To get philosophical for a minute, I
believe (as Milton Friedman says) that human wants and needs are infinite. There
are no limits to the things and services that people want or need, so there are
no limits to the number of new technologies, companies, and industries we can
create. The questions are: how many people worldwide are able to contribute, how
much capital is available to them, and how free are they to pursue new
ideas?
3) the cultural model
As
it stands, social networking doesn’t actually sort very well. And this means social networks on the web don’t make
social connections very well. (I have met lots of people through the
web. Some of them are now my friends. But I have yet to make a friend
thanks to a social network site.

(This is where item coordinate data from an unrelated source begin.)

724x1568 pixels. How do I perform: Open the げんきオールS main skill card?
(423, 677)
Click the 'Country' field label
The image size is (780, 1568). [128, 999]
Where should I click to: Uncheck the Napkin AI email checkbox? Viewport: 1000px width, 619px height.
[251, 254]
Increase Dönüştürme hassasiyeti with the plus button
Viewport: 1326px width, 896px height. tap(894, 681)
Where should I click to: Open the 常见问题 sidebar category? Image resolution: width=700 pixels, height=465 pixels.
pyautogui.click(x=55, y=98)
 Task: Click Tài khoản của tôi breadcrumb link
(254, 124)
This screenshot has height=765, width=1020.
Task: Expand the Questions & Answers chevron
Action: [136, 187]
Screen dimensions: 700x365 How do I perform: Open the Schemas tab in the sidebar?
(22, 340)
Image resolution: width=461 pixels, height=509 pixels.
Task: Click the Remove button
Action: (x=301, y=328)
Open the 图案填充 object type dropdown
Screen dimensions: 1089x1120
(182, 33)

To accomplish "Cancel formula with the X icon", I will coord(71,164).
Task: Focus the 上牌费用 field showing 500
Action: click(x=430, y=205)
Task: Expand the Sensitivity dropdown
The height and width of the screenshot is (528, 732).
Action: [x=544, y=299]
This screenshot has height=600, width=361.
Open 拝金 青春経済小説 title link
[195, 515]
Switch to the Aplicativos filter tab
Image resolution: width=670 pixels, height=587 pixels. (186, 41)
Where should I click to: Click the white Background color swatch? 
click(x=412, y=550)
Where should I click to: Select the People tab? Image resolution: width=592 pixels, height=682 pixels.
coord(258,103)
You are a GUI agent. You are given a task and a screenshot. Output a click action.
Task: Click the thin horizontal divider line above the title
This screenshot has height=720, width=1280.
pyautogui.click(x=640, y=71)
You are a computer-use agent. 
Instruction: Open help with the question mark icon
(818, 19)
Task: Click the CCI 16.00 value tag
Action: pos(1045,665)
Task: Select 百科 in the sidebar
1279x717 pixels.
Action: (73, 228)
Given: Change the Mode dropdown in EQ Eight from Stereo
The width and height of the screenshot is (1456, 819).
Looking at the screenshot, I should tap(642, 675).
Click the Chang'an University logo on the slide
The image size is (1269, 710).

How bout you?)
This has got to be a temporary problem. If there is something that the web
should be good at, it is helping me to find all but only the people I
find really interesting. But really good networks, networks with very high "friend potential," are small networks, and
small networks have hitherto failed to attract the resources to make them go. Ning appears to change all that and we
may now expect to see online networking take on new significance. .
There is one further anthropological note to offer here. When there is
a network for each of my enthusiasms, what happens to those enthusiasms?
I think it is probably true that each of them will broaden and deepen, and I think
this tells us that each enthusiasm will make an even greater claim upon the self.
Or, let’s put this another way. Let’s say my self now consists of
several quite distinct creatures. At a minimum, there’s a blogger, the
ethnographer, the consultant, the person interested in Elizabethan
England, the anthropologist, movie buff, and so on. Once there is a network for
each of these selves, and once each of these selves becomes as a result
more robust, I think the diversity of my selfhood multiplies and the
absolute space of this selfhood expands. We may expect better social
networks to create cloudier selves.
Welcome, Ning.
References
Anonymous Reuters. 2007. Ning allows DIY social networks. PC Magazine. February 27, 2007. here.
McCracken,
Grant. 2006. France after France. This Blog Sits At The Intersection
of Anthropology and Economics. March 28, 2006. here.
Tischler,
Linda. 2005. The beauty of simplicity. Fast Company.com. Issue
100. here.
Steve Rubel here.
Webb, Cynthia. An interview with Marc Andreessen. Washington Post. June 10, 2004. here.